The Cheat System Diet tries to convince the reader that losing weight will be easy and painless, because “cheats” are allowed on the diet. There are some good tips, such as focusing mostly on vegetables, especially greens. The data on cortisol’s effect on weight loss is interesting and accurate, and Jackie Wicks is enthusiastic and motivating as a writer. However, the list of what she considers “cheats” is disconcerting. Yogurt? A second cup of coffee? In practice, this diet would be very rigid. According to Jackie Wicks, you can “earn” extra cheats by eating more of the “right” foods (the “eats”). But figuring what you’ve earned and whether a serving of something is an “eat” or a “cheat” sounds quite confusing, at least in print. In addition, many of the recipes include items that small-town folks like myself would never be able to find locally. Her assertion that we eat the “wrong” foods because we’re hungry due to not consuming enough micronutrients is just plain wrong—many people still eat junk food after a full dinner, not because they’re hungry, but because they want to taste that food. Let’s face it—junk food tastes good—it’s manufactured to appeal to our senses, and often, hunger has nothing to do with it.
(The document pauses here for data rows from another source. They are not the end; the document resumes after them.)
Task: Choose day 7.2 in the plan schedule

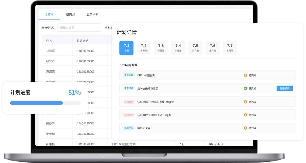Action: 144,48
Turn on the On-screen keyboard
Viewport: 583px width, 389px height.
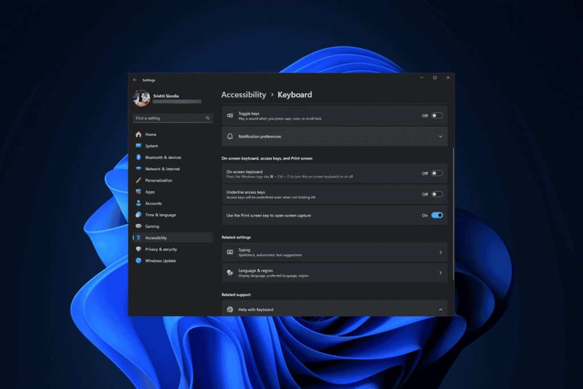[437, 173]
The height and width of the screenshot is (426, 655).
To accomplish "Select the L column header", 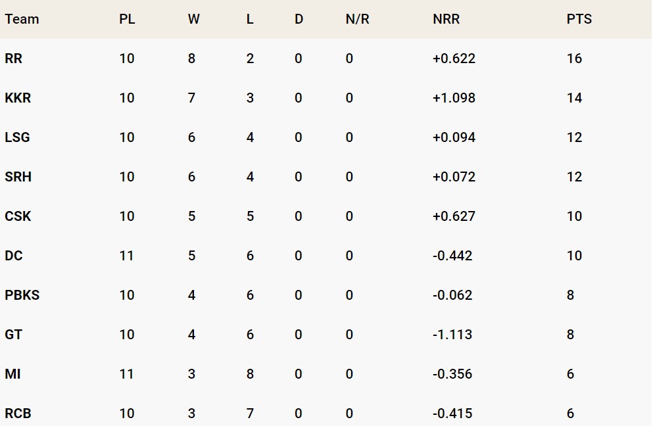I will (250, 19).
People eat junk for emotional reasons not having anything to do with real hunger. (I’m still waiting for the experts to address this issue—food as a sensory experience that we don’t want to end because we want to keep tasting it and chewing it, similar to things like a massage, a gorgeous piece of music, or a soft blanket). Her advice on exercise will appeal to many: Jackie says to cut back on exercise, down to 20 minutes a day. She even considers playing Wii games a good form of exercise. I guess anything is better than sitting in your recliner. The essence of this book is: Eat TONS of greens and vegetables (big mixing bowls full) and don’t beat yourself up exercising. This book has some good advice, but many people will need to modify it to fit their lifestyle.
This is a great book, and a great system. It is based on science rather than skepticism- rare for a diet book! It is written with a down-to-earth, nobody-is-perfect attitude, which is exactly what people need to hear when they are feeling guilty and unworthy of perfect health. This book proves that everybody can make moves towards better health, long-term.
Now I see why this book isn't successful. It came out too late in the year and it feels like the author spent more time worrying about clever and cute title that they forgot about the book itself.